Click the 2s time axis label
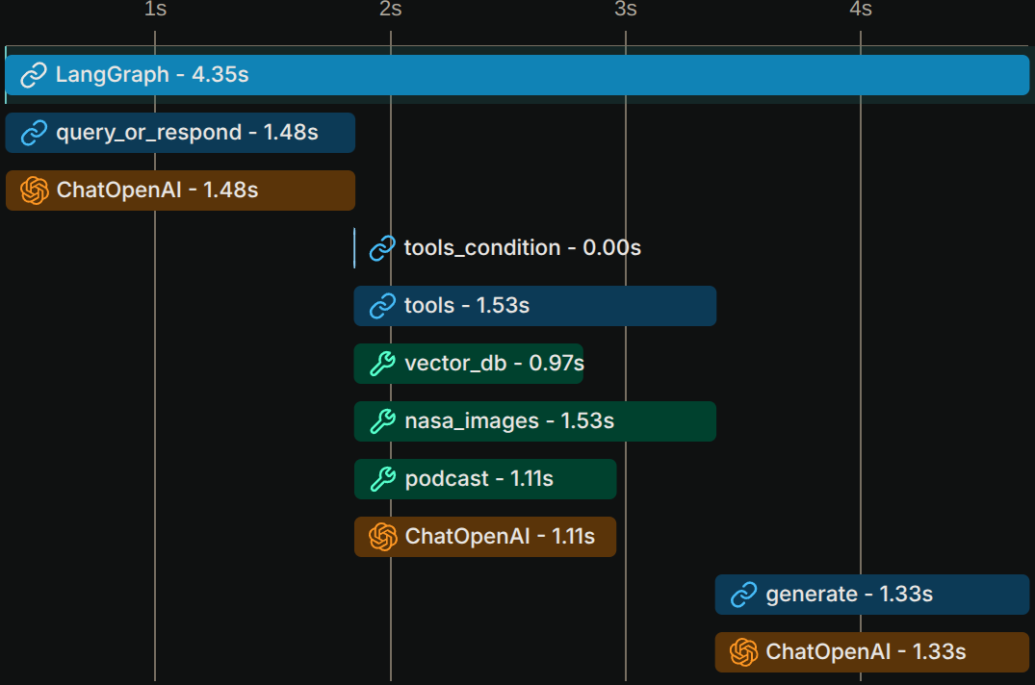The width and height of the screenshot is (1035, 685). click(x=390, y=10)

_ _ _ _ _

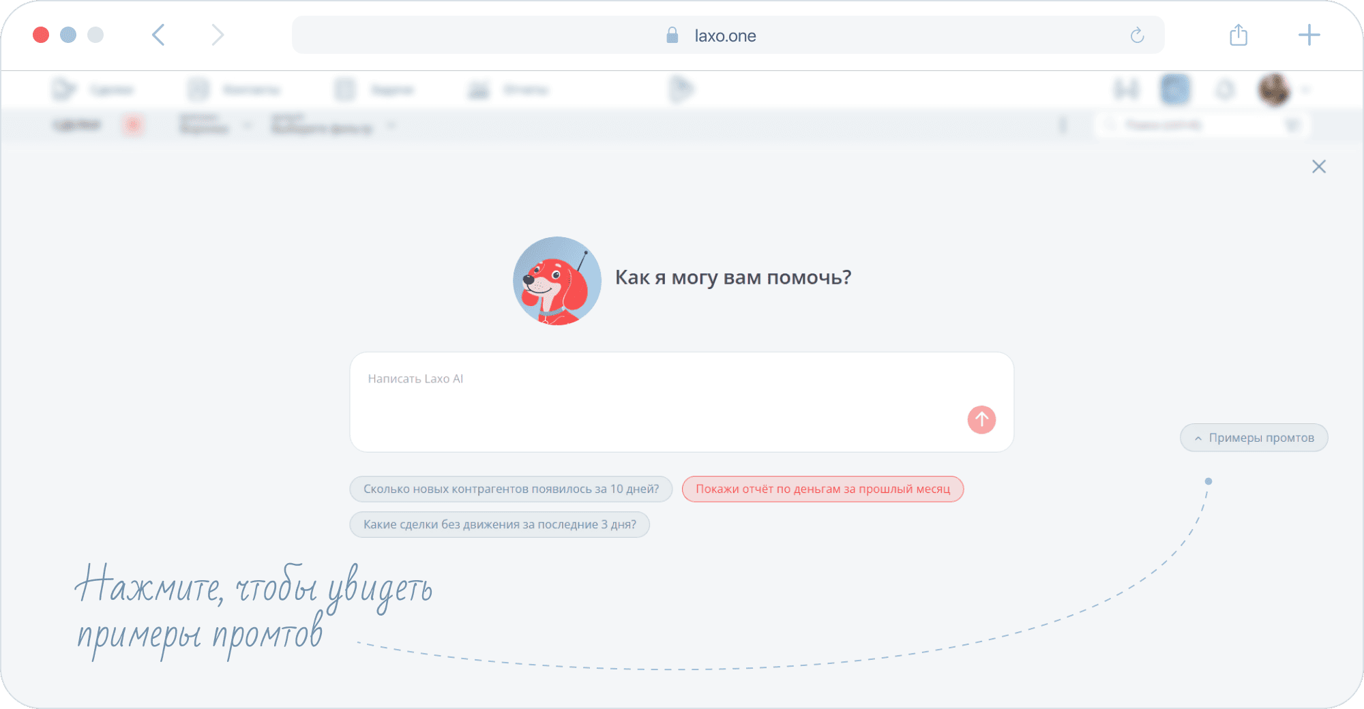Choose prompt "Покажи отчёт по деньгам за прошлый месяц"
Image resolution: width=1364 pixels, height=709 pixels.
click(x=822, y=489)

_ _ _ _ _

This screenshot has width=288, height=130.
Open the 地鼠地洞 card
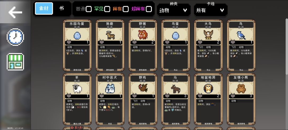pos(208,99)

_ _ _ _ _

• Stated exercise:
Present everything in the data from the line containing "отчёт по деньгам" down to the line containing "click(x=822, y=489)", both included, as a Markdown table with columns No. and Text, one numbered row per line. Skip blank lines and leave the pictures out.

• Exercise output:
| No. | Text |
|---|---|
| 1 | Choose prompt "Покажи отчёт по деньгам за прошлый месяц" |
| 2 | Image resolution: width=1364 pixels, height=709 pixels. |
| 3 | click(x=822, y=489) |